* REQUEST A:
Decide whether each statement agrees with the Uni quickstart below, answering yes or no and quoting the words of the text that settle it: (i) the graph created in Step 1 has four nodes and three edges; (ii) the api service is given a CVE score of 8.4; (iii) the queries in Step 2 detect db's transitive exposure.

* EXTRACT TO READ:
_ _ _
Build structured memory, encode domain physics, simulate consequences, and get explainable decisions — all in under 5 minutes.

You have a chain of services exposed to the internet, some with known vulnerabilities. Which services are non-compliant? What if you patch one? Why is a particular service flagged? What's the minimal fix? Uni answers all four questions with a single data model.

Prerequisites

  • Uni installed (CLI and Python package)
  • Python 3.9+
  • Terminal access

Step 1: Build Structured Memory

Cognitive Pillar: Structured Memory — a typed property graph is your agent's world model.

Create a small service dependency graph — four nodes, three edges:

public ──EXPOSES──▸ api (9.1) ──DEPENDS_ON──▸ worker (4.0) ──DEPENDS_ON──▸ db (8.4)
# Create nodes
uni query "CREATE (:Internet {name: 'public'})" --path /tmp/security-quickstart
uni query "CREATE (:Service {name: 'api', cve_score: 9.1})" --path /tmp/security-quickstart
uni query "CREATE (:Service {name: 'worker', cve_score: 4.0})" --path /tmp/security-quickstart
uni query "CREATE (:Service {name: 'db', cve_score: 8.4})" --path /tmp/security-quickstart

# Create edges
uni query "MATCH (i:Internet {name:'public'}), (s:Service {name:'api'}) CREATE (i)-[:EXPOSES]->(s)" \
  --path /tmp/security-quickstart
uni query "MATCH (a:Service {name:'api'}), (b:Service {name:'worker'}) CREATE (a)-[:DEPENDS_ON]->(b)" \
  --path /tmp/security-quickstart
uni query "MATCH (a:Service {name:'worker'}), (b:Service {name:'db'}) CREATE (a)-[:DEPENDS_ON]->(b)" \
  --path /tmp/security-quickstart

Each command writes to the same on-disk graph at /tmp/security-quickstart. The property graph is now your agent's persistent, structured memory — typed nodes and edges that survive restarts and support formal reasoning.


Step 2: Query Relationships

Cognitive Pillar: Associative Recall — pattern-match over the graph to retrieve related entities.

Find direct dependencies:

uni query "MATCH (a:Service)-[:DEPENDS_ON]->(b:Service) \
  RETURN a.name AS service, b.name AS depends_on" \
  --path /tmp/security-quickstart
 service | depends_on
---------+-----------
 api     | worker
 worker  | db

Find what's directly exposed to the internet:

uni query "MATCH (i:Internet)-[:EXPOSES]->(s:Service) \
  RETURN i.name AS source, s.name AS exposed_service" \
  --path /tmp/security-quickstart
 source | exposed_service
--------+----------------
 public | api

These queries find direct relationships — one hop at a time. But db is also exposed, transitively, through api → worker → db. To reason about transitive exposure, you need formal rules.


Step 3: Encode Domain Physics

Cognitive Pillar: Domain Physics — declarative rules that define how your domain actually works.
_ _ _
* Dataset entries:
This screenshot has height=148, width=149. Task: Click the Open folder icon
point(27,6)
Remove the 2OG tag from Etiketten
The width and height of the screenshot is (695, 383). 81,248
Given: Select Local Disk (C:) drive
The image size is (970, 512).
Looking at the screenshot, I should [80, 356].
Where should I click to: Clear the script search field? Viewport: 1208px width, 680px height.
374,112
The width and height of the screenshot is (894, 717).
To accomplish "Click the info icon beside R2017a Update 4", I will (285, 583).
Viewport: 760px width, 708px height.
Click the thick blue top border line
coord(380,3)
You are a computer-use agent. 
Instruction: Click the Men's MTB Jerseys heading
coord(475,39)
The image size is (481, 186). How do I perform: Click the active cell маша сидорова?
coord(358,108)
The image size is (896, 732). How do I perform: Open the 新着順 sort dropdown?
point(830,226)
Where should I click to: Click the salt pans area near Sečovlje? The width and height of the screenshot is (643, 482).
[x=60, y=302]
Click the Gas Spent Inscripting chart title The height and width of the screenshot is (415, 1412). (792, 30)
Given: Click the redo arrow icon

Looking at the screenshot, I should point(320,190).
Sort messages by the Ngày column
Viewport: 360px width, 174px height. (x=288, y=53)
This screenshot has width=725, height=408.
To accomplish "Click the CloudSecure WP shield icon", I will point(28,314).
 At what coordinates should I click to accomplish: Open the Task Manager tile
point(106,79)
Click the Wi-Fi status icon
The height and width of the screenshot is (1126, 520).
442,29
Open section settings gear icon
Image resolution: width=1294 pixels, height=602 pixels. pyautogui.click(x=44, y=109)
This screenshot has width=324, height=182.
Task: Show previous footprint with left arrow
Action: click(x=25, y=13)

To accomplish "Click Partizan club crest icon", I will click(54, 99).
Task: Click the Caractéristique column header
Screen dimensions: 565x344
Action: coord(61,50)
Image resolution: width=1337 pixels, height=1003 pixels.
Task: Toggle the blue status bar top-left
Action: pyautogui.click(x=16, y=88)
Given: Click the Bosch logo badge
_ _ _
* REQUEST B:
In the listing, swap every "icon" for "symbol" in everything from the line containing "Open section settings gear icon" down to the last line of the listing, leaving all else unchanged. Return only those lines.

* COMPLETE RESPONSE A:
(i) Yes: "four nodes, three edges"
(ii) No: "CREATE (:Service {name: 'api', cve_score: 9.1})"
(iii) No: "These queries find direct relationships — one hop at a time."

* COMPLETE RESPONSE B:
Open section settings gear symbol
Image resolution: width=1294 pixels, height=602 pixels. pyautogui.click(x=44, y=109)
This screenshot has width=324, height=182.
Task: Show previous footprint with left arrow
Action: click(x=25, y=13)

To accomplish "Click Partizan club crest symbol", I will click(54, 99).
Task: Click the Caractéristique column header
Screen dimensions: 565x344
Action: coord(61,50)
Image resolution: width=1337 pixels, height=1003 pixels.
Task: Toggle the blue status bar top-left
Action: pyautogui.click(x=16, y=88)
Given: Click the Bosch logo badge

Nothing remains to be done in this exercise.